- PROVIDED RECORDS
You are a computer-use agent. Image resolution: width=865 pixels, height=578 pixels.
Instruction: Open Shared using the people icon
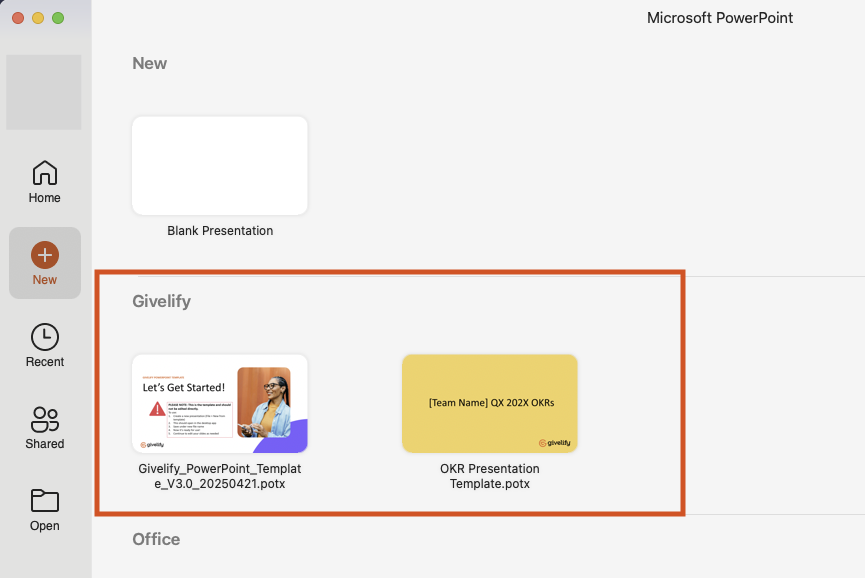(x=45, y=419)
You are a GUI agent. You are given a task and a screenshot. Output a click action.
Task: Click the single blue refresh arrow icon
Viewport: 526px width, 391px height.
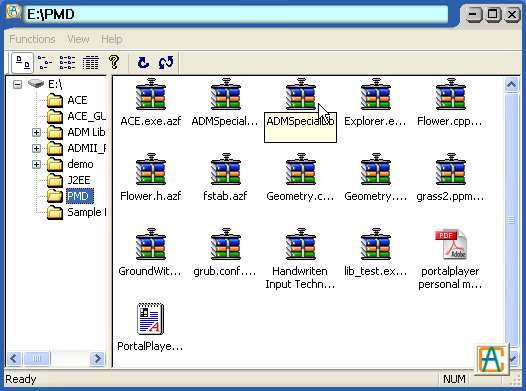pos(143,63)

- EXERCISE
Scan the data above for the word "agent", then copy every line that holds it.

- EXERCISE RESPONSE
You are a computer-use agent. Image resolution: width=865 pixels, height=578 pixels.
You are a GUI agent. You are given a task and a screenshot. Output a click action.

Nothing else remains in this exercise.